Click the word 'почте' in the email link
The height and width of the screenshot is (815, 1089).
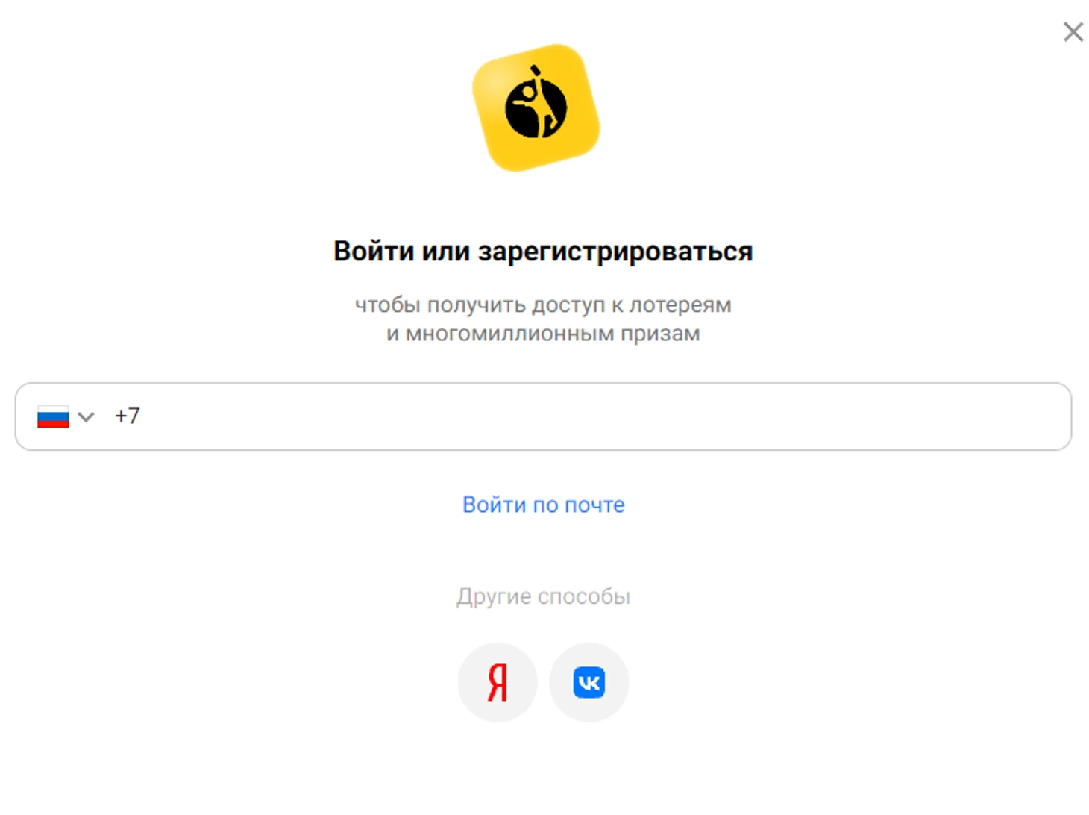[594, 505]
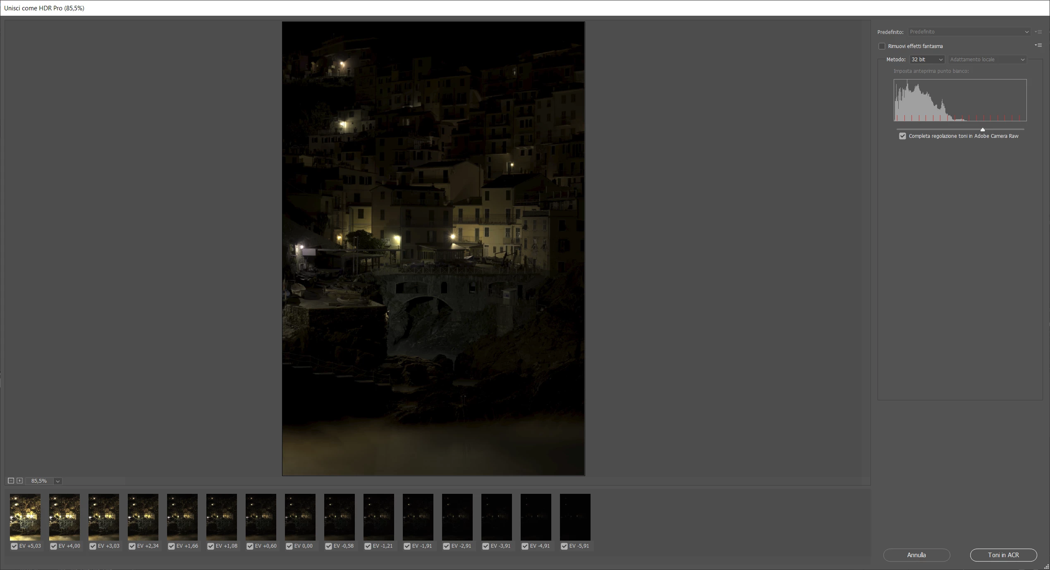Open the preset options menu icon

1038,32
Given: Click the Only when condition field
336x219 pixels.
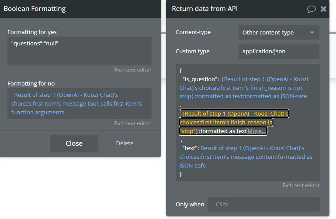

Task prompt:
Rewrite all the entries with "Click" replaced by "Select" and nothing else changed. Leave the pictures out of your answer.

Solution to this task:
Select the word 'почте' in the email link
The height and width of the screenshot is (815, 1089).
[594, 505]
Open the preset options menu icon

1038,32
Given: Select the Only when condition field
336x219 pixels.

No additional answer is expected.